• **WHAT IS REQUIRED**
Your answer should consist of the listing, repeated exactly.
---*---
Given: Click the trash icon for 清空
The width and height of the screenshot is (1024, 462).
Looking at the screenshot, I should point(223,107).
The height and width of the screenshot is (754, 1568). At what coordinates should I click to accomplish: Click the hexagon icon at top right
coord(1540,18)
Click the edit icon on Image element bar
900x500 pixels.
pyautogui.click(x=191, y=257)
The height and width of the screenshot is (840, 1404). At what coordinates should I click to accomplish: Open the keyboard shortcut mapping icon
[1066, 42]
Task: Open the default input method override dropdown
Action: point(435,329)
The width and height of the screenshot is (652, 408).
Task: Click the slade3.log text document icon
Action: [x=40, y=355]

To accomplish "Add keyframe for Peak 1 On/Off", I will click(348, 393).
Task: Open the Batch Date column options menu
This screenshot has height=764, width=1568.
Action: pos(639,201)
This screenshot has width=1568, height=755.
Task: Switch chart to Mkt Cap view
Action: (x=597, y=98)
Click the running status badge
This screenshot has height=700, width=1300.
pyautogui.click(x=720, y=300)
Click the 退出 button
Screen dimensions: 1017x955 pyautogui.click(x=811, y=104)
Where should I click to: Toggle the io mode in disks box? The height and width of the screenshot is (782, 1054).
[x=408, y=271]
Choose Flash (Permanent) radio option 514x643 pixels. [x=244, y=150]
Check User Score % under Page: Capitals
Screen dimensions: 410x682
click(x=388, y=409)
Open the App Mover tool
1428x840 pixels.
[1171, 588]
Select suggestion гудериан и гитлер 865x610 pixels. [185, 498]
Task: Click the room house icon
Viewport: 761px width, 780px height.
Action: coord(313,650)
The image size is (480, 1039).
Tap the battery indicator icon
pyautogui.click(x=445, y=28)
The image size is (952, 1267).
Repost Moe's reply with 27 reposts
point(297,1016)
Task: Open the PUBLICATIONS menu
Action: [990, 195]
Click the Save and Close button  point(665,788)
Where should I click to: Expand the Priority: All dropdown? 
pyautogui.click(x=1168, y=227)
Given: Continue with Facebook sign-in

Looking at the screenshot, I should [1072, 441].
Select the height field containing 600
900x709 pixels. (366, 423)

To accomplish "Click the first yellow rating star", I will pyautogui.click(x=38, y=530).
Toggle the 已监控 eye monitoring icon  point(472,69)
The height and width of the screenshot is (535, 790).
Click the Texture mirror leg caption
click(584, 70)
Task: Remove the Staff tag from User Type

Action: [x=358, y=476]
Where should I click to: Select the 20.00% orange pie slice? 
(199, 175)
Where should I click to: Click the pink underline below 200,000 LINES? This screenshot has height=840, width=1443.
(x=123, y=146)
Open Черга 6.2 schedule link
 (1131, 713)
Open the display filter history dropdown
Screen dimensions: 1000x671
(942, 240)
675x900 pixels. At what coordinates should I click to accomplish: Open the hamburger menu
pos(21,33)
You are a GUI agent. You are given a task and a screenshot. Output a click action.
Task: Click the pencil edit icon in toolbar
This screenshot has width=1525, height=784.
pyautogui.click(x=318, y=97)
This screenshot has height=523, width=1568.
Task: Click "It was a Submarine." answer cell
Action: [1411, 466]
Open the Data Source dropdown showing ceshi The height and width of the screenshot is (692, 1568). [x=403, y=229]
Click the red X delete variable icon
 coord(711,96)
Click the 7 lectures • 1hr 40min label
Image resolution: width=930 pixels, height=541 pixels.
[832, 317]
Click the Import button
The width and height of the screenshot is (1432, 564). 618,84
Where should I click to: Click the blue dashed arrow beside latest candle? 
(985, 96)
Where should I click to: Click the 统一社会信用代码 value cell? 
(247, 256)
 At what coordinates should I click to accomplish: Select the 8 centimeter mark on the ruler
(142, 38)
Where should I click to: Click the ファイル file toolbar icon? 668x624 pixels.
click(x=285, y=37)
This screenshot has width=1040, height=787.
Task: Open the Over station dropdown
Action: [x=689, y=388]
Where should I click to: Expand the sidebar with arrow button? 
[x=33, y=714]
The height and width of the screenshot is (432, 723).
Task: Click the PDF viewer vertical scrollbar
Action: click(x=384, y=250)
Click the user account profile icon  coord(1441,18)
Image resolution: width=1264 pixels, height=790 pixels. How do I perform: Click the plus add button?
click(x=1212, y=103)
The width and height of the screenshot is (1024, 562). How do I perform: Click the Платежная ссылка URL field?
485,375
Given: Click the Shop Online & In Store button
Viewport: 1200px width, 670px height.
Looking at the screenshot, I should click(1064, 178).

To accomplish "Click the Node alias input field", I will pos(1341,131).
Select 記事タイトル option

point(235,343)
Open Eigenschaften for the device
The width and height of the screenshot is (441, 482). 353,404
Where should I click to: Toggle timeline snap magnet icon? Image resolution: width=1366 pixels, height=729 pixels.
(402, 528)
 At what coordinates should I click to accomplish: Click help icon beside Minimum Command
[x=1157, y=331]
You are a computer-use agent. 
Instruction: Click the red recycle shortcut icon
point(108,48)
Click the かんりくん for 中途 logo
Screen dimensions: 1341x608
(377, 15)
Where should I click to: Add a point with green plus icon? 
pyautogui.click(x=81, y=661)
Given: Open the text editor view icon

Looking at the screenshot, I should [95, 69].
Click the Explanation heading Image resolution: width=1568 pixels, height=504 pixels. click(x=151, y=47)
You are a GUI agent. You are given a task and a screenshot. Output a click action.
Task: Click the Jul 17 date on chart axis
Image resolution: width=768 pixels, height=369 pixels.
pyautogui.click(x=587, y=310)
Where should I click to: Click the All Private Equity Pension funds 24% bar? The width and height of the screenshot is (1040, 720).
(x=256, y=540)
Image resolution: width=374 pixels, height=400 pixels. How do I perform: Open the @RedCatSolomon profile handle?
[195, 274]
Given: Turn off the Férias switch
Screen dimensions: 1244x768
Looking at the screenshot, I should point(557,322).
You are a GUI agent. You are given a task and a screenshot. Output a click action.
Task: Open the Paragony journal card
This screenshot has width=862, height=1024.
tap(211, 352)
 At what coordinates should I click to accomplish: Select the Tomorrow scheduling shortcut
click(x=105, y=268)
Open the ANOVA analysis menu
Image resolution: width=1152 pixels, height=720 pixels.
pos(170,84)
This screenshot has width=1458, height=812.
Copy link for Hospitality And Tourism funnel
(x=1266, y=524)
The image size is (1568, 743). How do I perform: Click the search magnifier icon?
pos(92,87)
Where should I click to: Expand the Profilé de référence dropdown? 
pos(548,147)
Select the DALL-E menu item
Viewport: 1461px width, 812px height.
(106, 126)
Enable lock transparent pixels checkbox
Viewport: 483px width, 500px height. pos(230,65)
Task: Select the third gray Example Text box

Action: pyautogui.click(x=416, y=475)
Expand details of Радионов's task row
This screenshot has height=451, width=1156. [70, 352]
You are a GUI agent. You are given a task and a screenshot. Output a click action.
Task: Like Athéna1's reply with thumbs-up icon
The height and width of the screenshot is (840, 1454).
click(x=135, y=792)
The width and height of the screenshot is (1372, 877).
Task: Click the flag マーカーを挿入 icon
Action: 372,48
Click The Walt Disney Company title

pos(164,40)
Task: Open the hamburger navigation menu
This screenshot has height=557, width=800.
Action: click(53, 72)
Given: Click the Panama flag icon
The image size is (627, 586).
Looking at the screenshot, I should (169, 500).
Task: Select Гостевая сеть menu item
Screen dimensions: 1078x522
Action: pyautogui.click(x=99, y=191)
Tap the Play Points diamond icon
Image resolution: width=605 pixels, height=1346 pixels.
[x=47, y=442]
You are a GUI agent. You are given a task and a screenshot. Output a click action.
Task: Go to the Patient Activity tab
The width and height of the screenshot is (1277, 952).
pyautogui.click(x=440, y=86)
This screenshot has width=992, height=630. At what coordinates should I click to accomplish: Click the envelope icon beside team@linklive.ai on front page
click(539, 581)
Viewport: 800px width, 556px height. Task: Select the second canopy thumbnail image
---*---
• **SOLUTION**
Given: Click the trash icon for 清空
The width and height of the screenshot is (1024, 462).
Looking at the screenshot, I should point(223,107).
The height and width of the screenshot is (754, 1568). At what coordinates should I click to accomplish: Click the hexagon icon at top right
coord(1540,18)
Click the edit icon on Image element bar
900x500 pixels.
pyautogui.click(x=191, y=257)
The height and width of the screenshot is (840, 1404). At what coordinates should I click to accomplish: Open the keyboard shortcut mapping icon
[1066, 42]
Task: Open the default input method override dropdown
Action: point(435,329)
The width and height of the screenshot is (652, 408).
Task: Click the slade3.log text document icon
Action: [x=40, y=355]

To accomplish "Add keyframe for Peak 1 On/Off", I will click(348, 393).
Task: Open the Batch Date column options menu
This screenshot has height=764, width=1568.
Action: pos(639,201)
This screenshot has width=1568, height=755.
Task: Switch chart to Mkt Cap view
Action: (x=597, y=98)
Click the running status badge
This screenshot has height=700, width=1300.
pyautogui.click(x=720, y=300)
Click the 退出 button
Screen dimensions: 1017x955 pyautogui.click(x=811, y=104)
Where should I click to: Toggle the io mode in disks box? The height and width of the screenshot is (782, 1054).
[x=408, y=271]
Choose Flash (Permanent) radio option 514x643 pixels. [x=244, y=150]
Check User Score % under Page: Capitals
Screen dimensions: 410x682
click(x=388, y=409)
Open the App Mover tool
1428x840 pixels.
[1171, 588]
Select suggestion гудериан и гитлер 865x610 pixels. [185, 498]
Task: Click the room house icon
Viewport: 761px width, 780px height.
Action: coord(313,650)
The image size is (480, 1039).
Tap the battery indicator icon
pyautogui.click(x=445, y=28)
The image size is (952, 1267).
Repost Moe's reply with 27 reposts
point(297,1016)
Task: Open the PUBLICATIONS menu
Action: [990, 195]
Click the Save and Close button  point(665,788)
Where should I click to: Expand the Priority: All dropdown? 
pyautogui.click(x=1168, y=227)
Given: Continue with Facebook sign-in

Looking at the screenshot, I should [1072, 441].
Select the height field containing 600
900x709 pixels. (366, 423)

To accomplish "Click the first yellow rating star", I will pyautogui.click(x=38, y=530).
Toggle the 已监控 eye monitoring icon  point(472,69)
The height and width of the screenshot is (535, 790).
Click the Texture mirror leg caption
click(584, 70)
Task: Remove the Staff tag from User Type

Action: [x=358, y=476]
Where should I click to: Select the 20.00% orange pie slice? 
(199, 175)
Where should I click to: Click the pink underline below 200,000 LINES? This screenshot has height=840, width=1443.
(x=123, y=146)
Open Черга 6.2 schedule link
 (1131, 713)
Open the display filter history dropdown
Screen dimensions: 1000x671
(942, 240)
675x900 pixels. At what coordinates should I click to accomplish: Open the hamburger menu
pos(21,33)
You are a GUI agent. You are given a task and a screenshot. Output a click action.
Task: Click the pencil edit icon in toolbar
This screenshot has width=1525, height=784.
pyautogui.click(x=318, y=97)
This screenshot has height=523, width=1568.
Task: Click "It was a Submarine." answer cell
Action: [1411, 466]
Open the Data Source dropdown showing ceshi The height and width of the screenshot is (692, 1568). [x=403, y=229]
Click the red X delete variable icon
 coord(711,96)
Click the 7 lectures • 1hr 40min label
Image resolution: width=930 pixels, height=541 pixels.
[832, 317]
Click the Import button
The width and height of the screenshot is (1432, 564). 618,84
Where should I click to: Click the blue dashed arrow beside latest candle? 
(985, 96)
Where should I click to: Click the 统一社会信用代码 value cell? 
(247, 256)
 At what coordinates should I click to accomplish: Select the 8 centimeter mark on the ruler
(142, 38)
Where should I click to: Click the ファイル file toolbar icon? 668x624 pixels.
click(x=285, y=37)
This screenshot has width=1040, height=787.
Task: Open the Over station dropdown
Action: [x=689, y=388]
Where should I click to: Expand the sidebar with arrow button? 
[x=33, y=714]
The height and width of the screenshot is (432, 723).
Task: Click the PDF viewer vertical scrollbar
Action: click(x=384, y=250)
Click the user account profile icon  coord(1441,18)
Image resolution: width=1264 pixels, height=790 pixels. How do I perform: Click the plus add button?
click(x=1212, y=103)
The width and height of the screenshot is (1024, 562). How do I perform: Click the Платежная ссылка URL field?
485,375
Given: Click the Shop Online & In Store button
Viewport: 1200px width, 670px height.
Looking at the screenshot, I should click(1064, 178).

To accomplish "Click the Node alias input field", I will pos(1341,131).
Select 記事タイトル option

point(235,343)
Open Eigenschaften for the device
The width and height of the screenshot is (441, 482). 353,404
Where should I click to: Toggle timeline snap magnet icon? Image resolution: width=1366 pixels, height=729 pixels.
(402, 528)
 At what coordinates should I click to accomplish: Click help icon beside Minimum Command
[x=1157, y=331]
You are a computer-use agent. 
Instruction: Click the red recycle shortcut icon
point(108,48)
Click the かんりくん for 中途 logo
Screen dimensions: 1341x608
(377, 15)
Where should I click to: Add a point with green plus icon? 
pyautogui.click(x=81, y=661)
Given: Open the text editor view icon

Looking at the screenshot, I should [95, 69].
Click the Explanation heading Image resolution: width=1568 pixels, height=504 pixels. click(x=151, y=47)
You are a GUI agent. You are given a task and a screenshot. Output a click action.
Task: Click the Jul 17 date on chart axis
Image resolution: width=768 pixels, height=369 pixels.
pyautogui.click(x=587, y=310)
Where should I click to: Click the All Private Equity Pension funds 24% bar? The width and height of the screenshot is (1040, 720).
(x=256, y=540)
Image resolution: width=374 pixels, height=400 pixels. How do I perform: Open the @RedCatSolomon profile handle?
[195, 274]
Given: Turn off the Férias switch
Screen dimensions: 1244x768
Looking at the screenshot, I should point(557,322).
You are a GUI agent. You are given a task and a screenshot. Output a click action.
Task: Open the Paragony journal card
This screenshot has width=862, height=1024.
tap(211, 352)
 At what coordinates should I click to accomplish: Select the Tomorrow scheduling shortcut
click(x=105, y=268)
Open the ANOVA analysis menu
Image resolution: width=1152 pixels, height=720 pixels.
pos(170,84)
This screenshot has width=1458, height=812.
Copy link for Hospitality And Tourism funnel
(x=1266, y=524)
The image size is (1568, 743). How do I perform: Click the search magnifier icon?
pos(92,87)
Where should I click to: Expand the Profilé de référence dropdown? 
pos(548,147)
Select the DALL-E menu item
Viewport: 1461px width, 812px height.
(106, 126)
Enable lock transparent pixels checkbox
Viewport: 483px width, 500px height. pos(230,65)
Task: Select the third gray Example Text box

Action: pyautogui.click(x=416, y=475)
Expand details of Радионов's task row
This screenshot has height=451, width=1156. [70, 352]
You are a GUI agent. You are given a task and a screenshot. Output a click action.
Task: Like Athéna1's reply with thumbs-up icon
The height and width of the screenshot is (840, 1454).
click(x=135, y=792)
The width and height of the screenshot is (1372, 877).
Task: Click the flag マーカーを挿入 icon
Action: 372,48
Click The Walt Disney Company title

pos(164,40)
Task: Open the hamburger navigation menu
This screenshot has height=557, width=800.
Action: click(53, 72)
Given: Click the Panama flag icon
The image size is (627, 586).
Looking at the screenshot, I should (169, 500).
Task: Select Гостевая сеть menu item
Screen dimensions: 1078x522
Action: pyautogui.click(x=99, y=191)
Tap the Play Points diamond icon
Image resolution: width=605 pixels, height=1346 pixels.
[x=47, y=442]
You are a GUI agent. You are given a task and a screenshot. Output a click action.
Task: Go to the Patient Activity tab
The width and height of the screenshot is (1277, 952).
pyautogui.click(x=440, y=86)
This screenshot has width=992, height=630. At what coordinates should I click to accomplish: Click the envelope icon beside team@linklive.ai on front page
click(539, 581)
Viewport: 800px width, 556px height. Task: Select the second canopy thumbnail image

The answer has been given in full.